Chapter 67 — Scaling and Shifting - Mathematics for Programmers

Prerequisites: ch066 (Function Transformations)
You will learn:
Apply and interpret linear transformations of variables
Understand z-score, min-max, and robust scaling
Implement affine transformations on data
Connect to feature preprocessing in ML
Environment: Python 3.x, numpy, matplotlib

1. Concept¶

Scaling multiplies values by a constant. Shifting adds a constant. Together, they form an affine transformation of the variable:

y = a·x + b

where a is the scale factor and b is the shift.

Applied to functions: if we replace x with ax + b, we get a transformed function. Applied to data: if we replace each data point xᵢ with a·xᵢ + b, we re-scale the distribution.

Common ML transformations:

Z-score (standardization): y = (x - μ)/σ — centers at 0, scales to unit variance
Min-max scaling: y = (x - min)/(max - min) — maps to [0, 1]
Robust scaling: y = (x - median)/IQR — resistant to outliers

All three are affine transformations: y = ax + b with different choices of a and b.

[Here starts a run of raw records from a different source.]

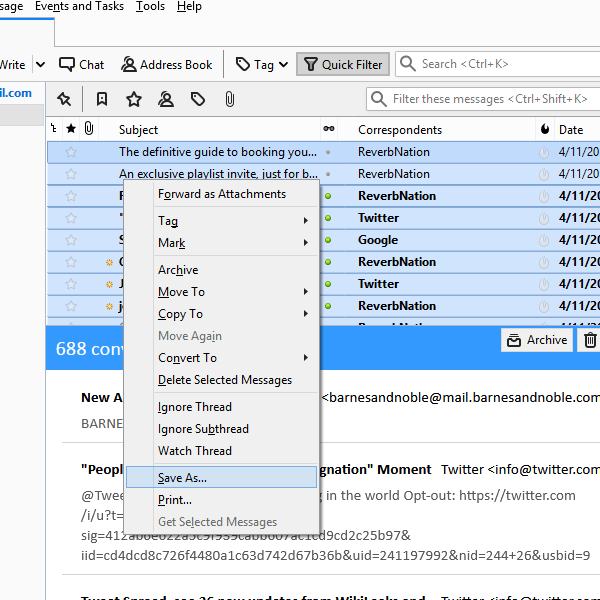Filter messages by unread icon
This screenshot has height=600, width=600.
coord(102,99)
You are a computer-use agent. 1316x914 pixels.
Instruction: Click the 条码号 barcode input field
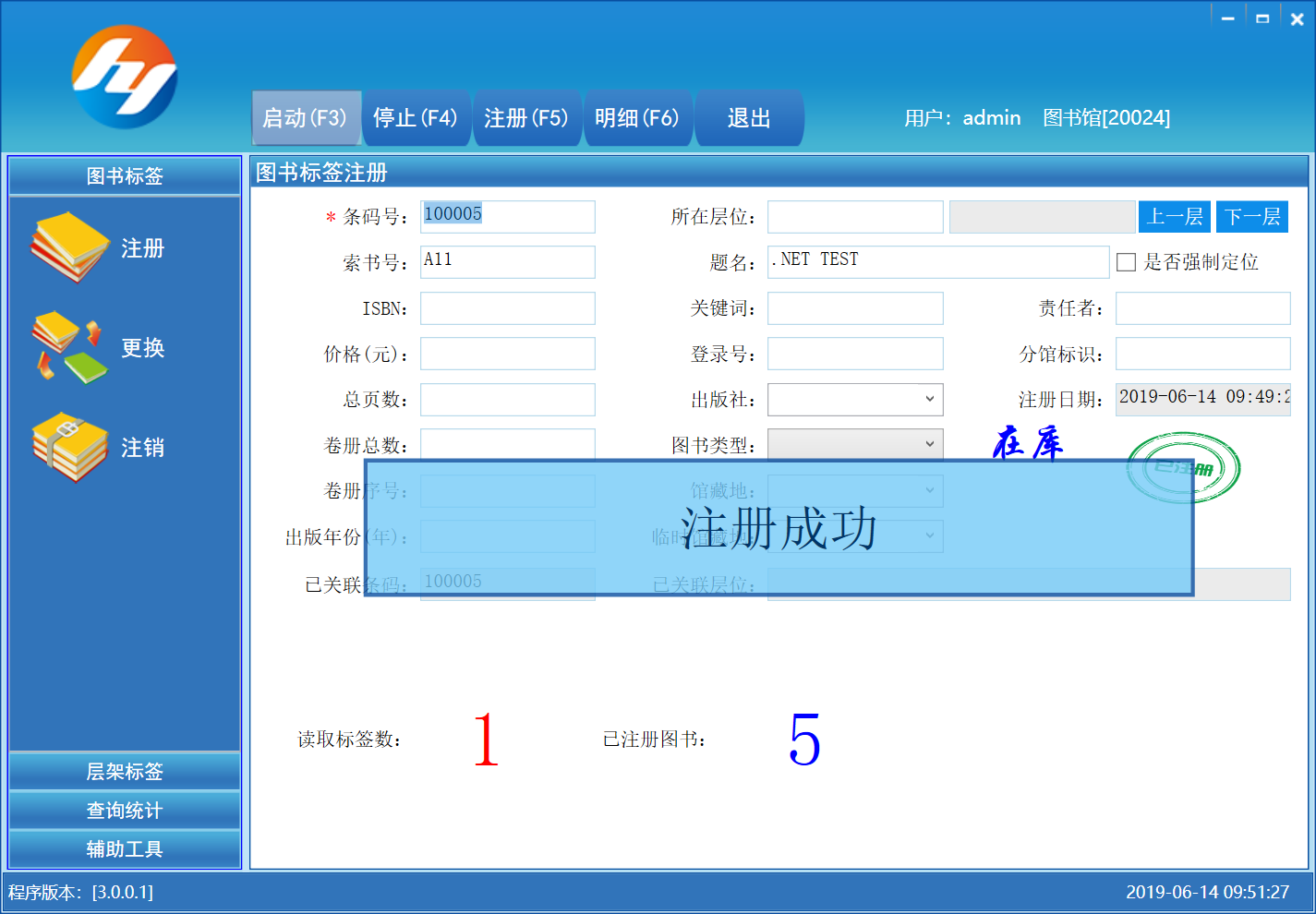[x=507, y=216]
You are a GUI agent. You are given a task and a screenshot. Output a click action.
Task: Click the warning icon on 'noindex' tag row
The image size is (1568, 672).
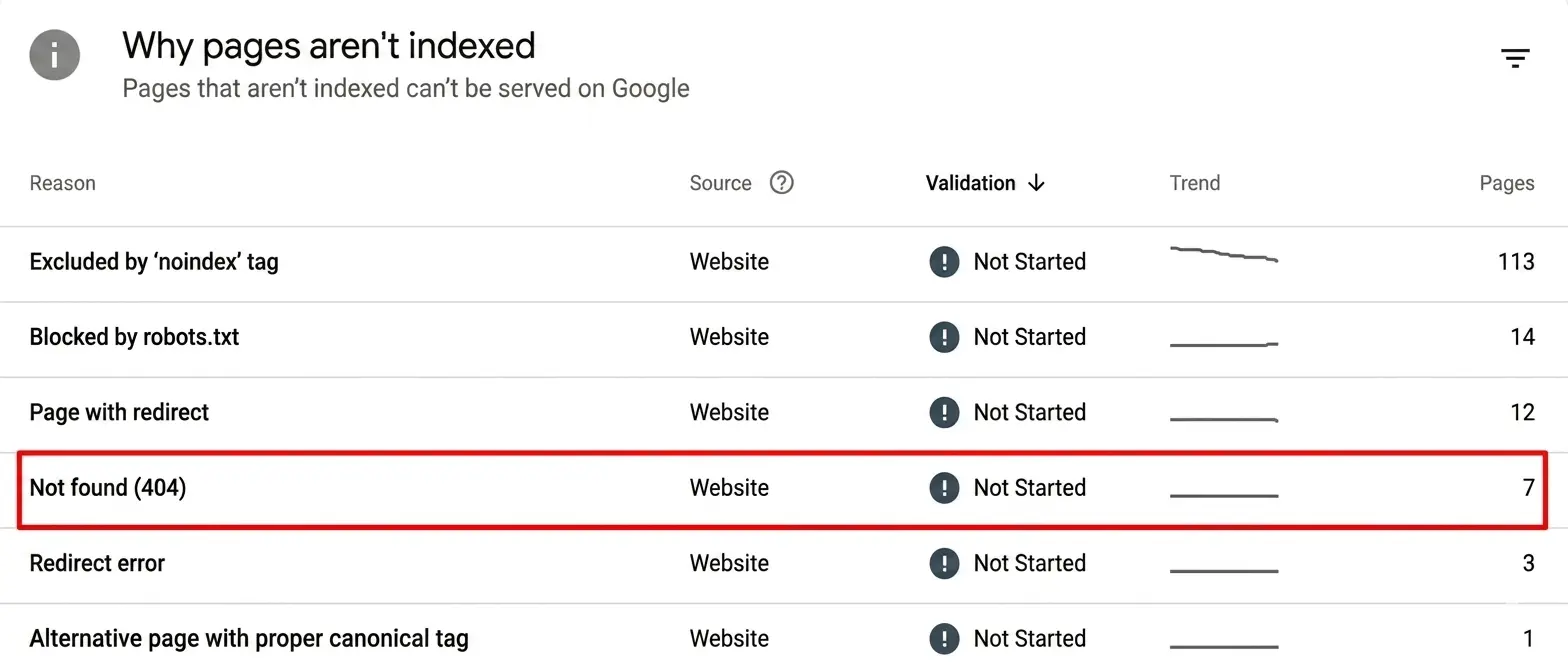[x=943, y=261]
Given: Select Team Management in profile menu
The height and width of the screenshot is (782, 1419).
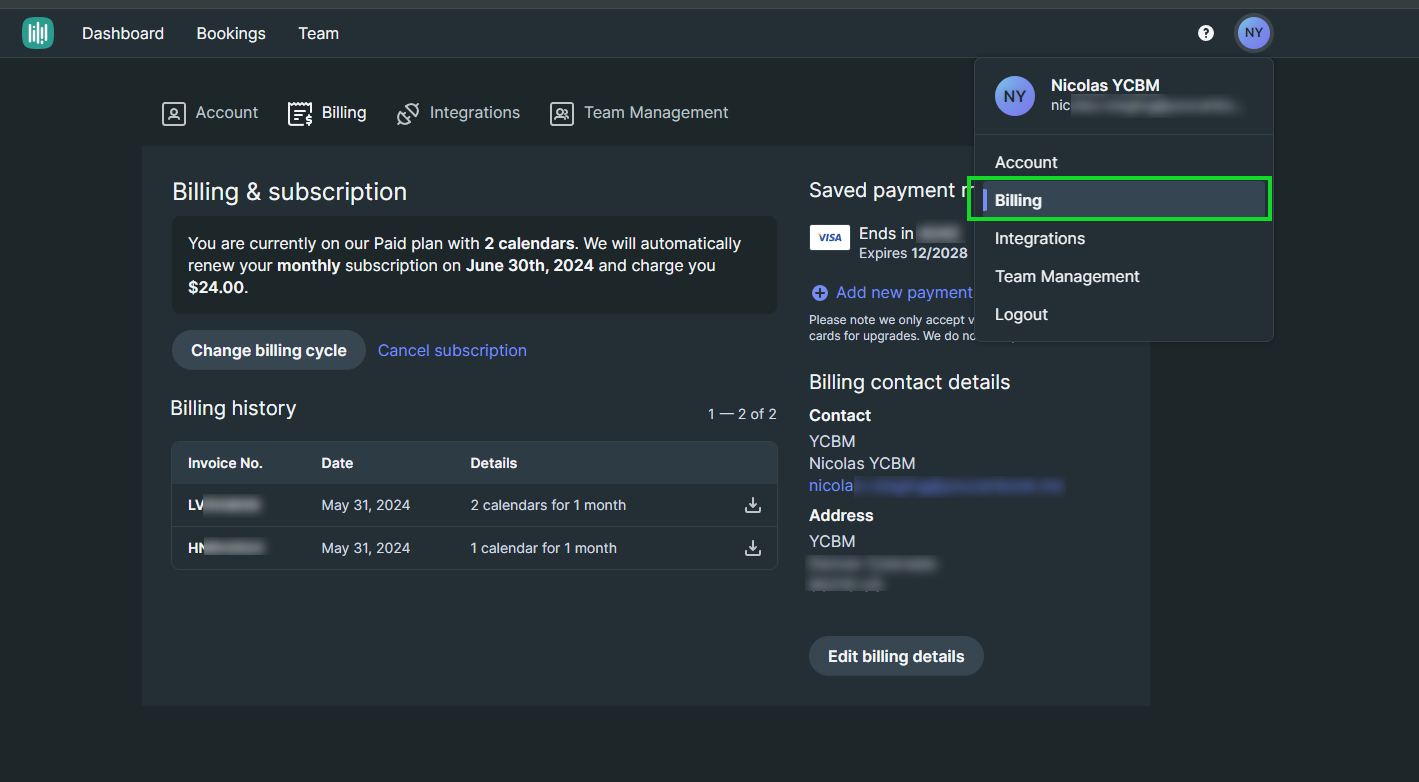Looking at the screenshot, I should [1067, 276].
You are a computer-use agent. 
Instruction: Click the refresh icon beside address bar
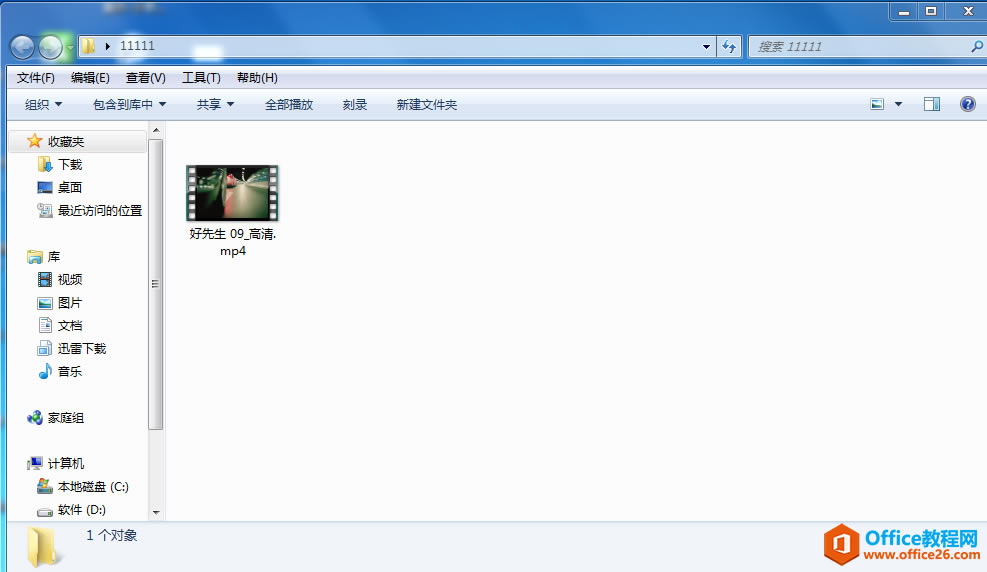click(729, 47)
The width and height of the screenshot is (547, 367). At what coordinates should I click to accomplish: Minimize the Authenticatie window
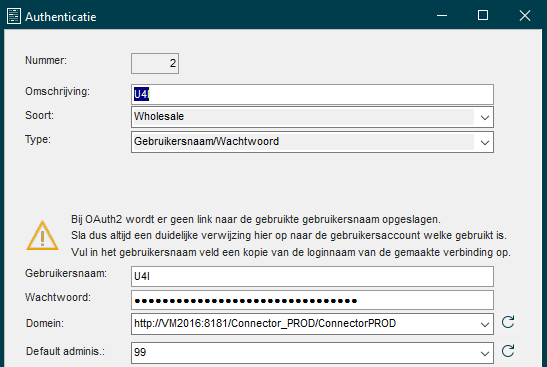click(x=442, y=15)
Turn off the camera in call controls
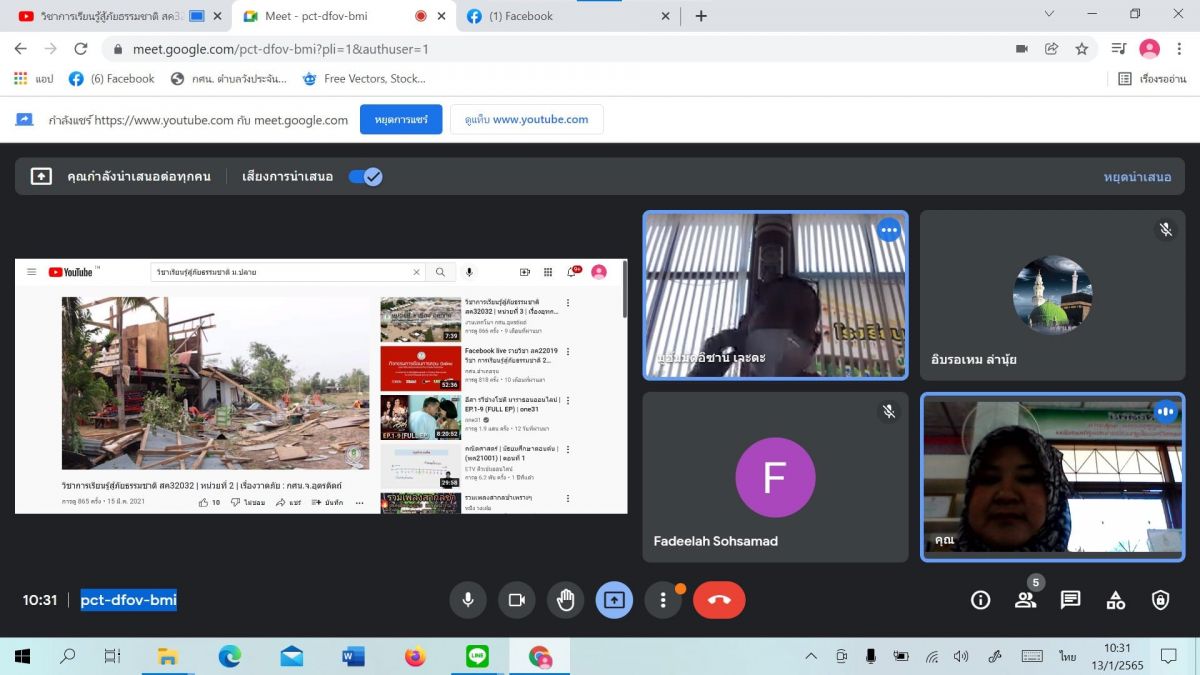Viewport: 1200px width, 675px height. point(517,600)
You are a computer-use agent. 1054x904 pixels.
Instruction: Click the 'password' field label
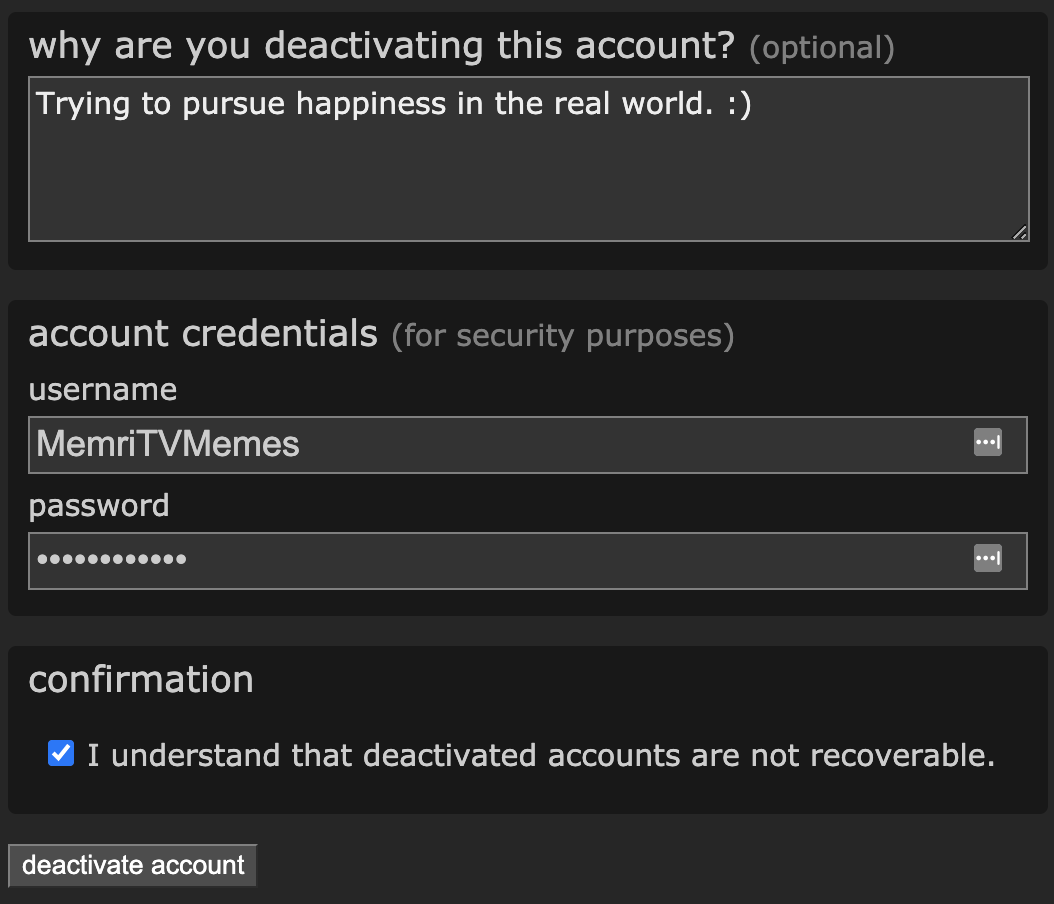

(These are the function transformations from ch066 applied to data.)

2. Intuition & Mental Models¶

Physical analogy: Temperature conversion. Celsius to Fahrenheit is F = 1.8·C + 32 — an affine transformation. The scale factor (1.8) changes the unit size; the shift (32) accounts for the different zero point.

Computational analogy: NumPy broadcasting. (x - mean) / std applied to an array transforms every element identically. The array is treated as a sampled function and the transformation is applied element-wise.

3. Visualization¶

# --- Visualization: Effect of scaling and shifting on distributions ---
import numpy as np
import matplotlib.pyplot as plt
plt.style.use('seaborn-v0_8-whitegrid')

np.random.seed(0)
x = np.random.exponential(2, 2000) + 5  # skewed, non-centered

def z_score(x): return (x - x.mean()) / x.std()
def minmax(x): return (x - x.min()) / (x.max() - x.min())
def robust(x):
    med = np.median(x)
    iqr = np.percentile(x, 75) - np.percentile(x, 25)
    return (x - med) / iqr

transforms = {'Original': x, 'Z-score': z_score(x),
              'Min-Max [0,1]': minmax(x), 'Robust': robust(x)}

fig, axes = plt.subplots(1, 4, figsize=(16, 4))
colors = ['gray', 'steelblue', 'crimson', 'darkgreen']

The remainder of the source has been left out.